Multi-Agent Orchestration
With Claude Opus 4.5, coding is effectively solved. But any good developer will quickly realize the problem - agents are slow! You can watch one working, and occasionally you’ll provide input, but many times you are sitting around for 5+ minutes at a time not being productive. You can’t do something else, since you need to make sure the agent is on track.
This is a hard limit dictated by current inference hardware - there are interesting companies trying to speed up inference, but with current NVIDIA hardware token/second is within OOM of its theoretical maximum. Not only that, but an agent working on a feature may be limited by build times, and other inherently sequential slow tasks. One agent can only move so fast on a task.

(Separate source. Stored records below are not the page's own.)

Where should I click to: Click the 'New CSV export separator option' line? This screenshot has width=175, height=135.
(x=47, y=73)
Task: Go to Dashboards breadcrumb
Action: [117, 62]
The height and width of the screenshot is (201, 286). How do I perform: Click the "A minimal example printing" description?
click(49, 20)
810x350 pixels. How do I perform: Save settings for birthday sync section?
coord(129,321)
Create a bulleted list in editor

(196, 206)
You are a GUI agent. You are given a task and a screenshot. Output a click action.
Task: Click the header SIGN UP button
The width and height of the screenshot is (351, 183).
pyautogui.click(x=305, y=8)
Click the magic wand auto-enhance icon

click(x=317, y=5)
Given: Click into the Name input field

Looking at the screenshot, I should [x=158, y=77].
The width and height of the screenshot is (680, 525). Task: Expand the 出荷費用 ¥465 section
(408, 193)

So how do you improve speed of output? You can’t make an individual agent significantly faster.
The obvious answer is parallelism. Run multiple agents at once. However this quickly reveals the next bottleneck - human attention.
Every human can multitask differently - I consider myself a 6/10 multitasker, and I can handle about 2 Claude Code instances and maintain productivity. In a stretch I can handle running 4 agents simultaneously, but I start to lose track of what each is doing. I find my mental state begins to degrade and I start doing badly at directing all of them. So usually I limit myself to 1-2 agents at a time.

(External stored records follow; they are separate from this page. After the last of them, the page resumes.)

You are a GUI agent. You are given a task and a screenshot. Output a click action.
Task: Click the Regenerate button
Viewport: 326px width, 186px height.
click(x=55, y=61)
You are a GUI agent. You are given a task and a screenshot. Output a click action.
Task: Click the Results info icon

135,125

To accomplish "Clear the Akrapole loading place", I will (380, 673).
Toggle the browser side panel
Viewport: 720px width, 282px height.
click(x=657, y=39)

So how do we scale parallelism further? This is the key question - how many agents can a human run at once? Of course the definition of an agent is a bit blurry - we’re used to agents being a independent cohesive thing, not something that can morph and split the way a model context can. The better phrase would be “how can we maximize tokens per second effectively pursuing a human goal?”
The true answer to this will be quite alien and unimaginable. It’s something thats discovered, not rationally designed. But a good place to start is mimicking human organizational forms. This is fundamentally flawed - humans can’t be cloned, merged, are differently intelligent than models, need to sleep, etc. Human organizational structures are built around human limitations. However I believe human organizational forms are a good starting place to begin discovering the deeper forms of multi-agent collaboration. We know agent’s impersonate humans, and human organizations work.
The questions to ask and answer through research that will guide their economic utility:
- Are multi-agents more time efficient than a single agent?
- Prediction: Yes
- Are multi-agents as effective as a single agent?
- Prediction: No for tasks that a single agent could solve, yes for tasks that a single agent couldn’t solve
- Are multi-agents as token efficient as a single agent?
- Prediction: No, for a task that can be accomplished by a single agent I assume multi-agent is 2-5x token inefficient
Architectural questions we’ll need to answer through engineering research:
- What durable execution framework wins as the agent runner?
- Prediction: Temporal
- How do agents communicate?
- Likely through NATS or another durable message passing framework
- How do we direct many agents?
- Can take inspiration from hierarchical corporate structures - “managers” with subordinates rolling up to a CEO
- How do agents pursue goals collectively?
- This is more difficult - agents will need to be aligned to pursuit of a goal, and coordinate with each other to avoid stepping on toes.
- How do humans do this? Git, Jira, and meetings! Unfortunately. I think similar primitives (task managers, git, global high frequency message passing) are useful for agents to begin their collaboration.
While multi-agent systems have been science fiction for a long time, they’re now something we can actively play with and research. This is an exciting time.